As CEO, Teicher was a critical force behind ABA’s IndieBound program, which helps create community among independent booksellers, connecting stores with authors, readers, and one another, and positioning indies so that they are able to better amplify the message of small businesses’ positive cultural impact.
In recognition of this work, Teicher will receive the Literarian Award at the 70th National Book Awards Ceremony and Benefit Dinner on November 20, 2019 in New York City. This is the fifteenth year that the Foundation has presented the Literarian Award, which is given to an individual or organization for a lifetime of achievement in expanding the audience for books and reading. Past recipients include Dr. Maya Angelou, Joan Ganz Cooney, Lawrence Ferlinghetti, Terry Gross, Kyle Zimmer, the literary organization Cave Canem, Richard Robinson, and, most recently, the Alfred P. Sloan Foundation’s Doron Weber.
Nominations for the Literarian Award are made by former National Book Award Winners, Finalists, and judges, and other writers and literary professionals from around the country.
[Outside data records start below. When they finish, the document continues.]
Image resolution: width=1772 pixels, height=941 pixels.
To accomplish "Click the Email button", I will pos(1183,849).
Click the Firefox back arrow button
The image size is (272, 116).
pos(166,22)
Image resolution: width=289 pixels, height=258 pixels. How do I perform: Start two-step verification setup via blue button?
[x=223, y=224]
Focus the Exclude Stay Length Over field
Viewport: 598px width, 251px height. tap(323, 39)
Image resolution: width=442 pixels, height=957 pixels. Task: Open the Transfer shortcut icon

Final selections are made by the National Book Foundation’s Board of Directors. Recipients of the Literarian Award for Outstanding Service to the American Literary Community receive $10,000.
You can find the full Publishers Weekly announcement here, and learn more about the work of the American Booksellers Association at the ABA website.
Oren J. Teicher is the Chief Executive Officer of the American Booksellers Association, the national trade association for independent booksellers, and he has been working on behalf of independent bookstores for more than thirty years, beginning in 1990 as the ABA Associate Executive Director, then as Director of Government Affairs, as the founding President of the American Booksellers Foundation for Free Expression, and, through 2009, as ABA’s Chief Operating Officer. He was appointed as ABA’s CEO in 2009. Teicher has played an integral part in ABA’s IndieBound program, Local First initiatives, and he works closely with independent business alliance boards and other independent retail trade associations. He has forged relationships with bookseller associations around the world; and has served as an officer of the European and International Booksellers Federation (EIBF).
Teicher has received numerous awards and recognition for his work; including being named Publishers Weekly’s Person of the Year in 2013.
He announced this past March that he will be retiring from ABA at the end of 2019.
Before joining ABA, Teicher was the Director of Corporate Communications for the March of Dimes Birth Defects Foundation, and he served for many years as a senior staffer in the U.S. Congress.
Ann Patchett is the author of seven novels, The Patron Saint of Liars, Taft, The Magician’s Assistant, Bel Canto, Run, State of Wonder, and Commonwealth. She was the editor of Best American Short Stories, 2006, and has written three books of nonfiction, Truth & Beauty, What now?, and, most recently, This is the Story of a Happy Marriage. She has won numerous prizes, including the PEN/Faulkner Award and the Orange Prize for Fiction, and her work has been translated into more than thirty languages. She was named one of the 100 most influential people in the world by Time magazine. Patchett is the co-owner of Parnassus Books in Nashville, Tennessee, where she lives with her husband, Karl VanDevender, and their dog, Sparky.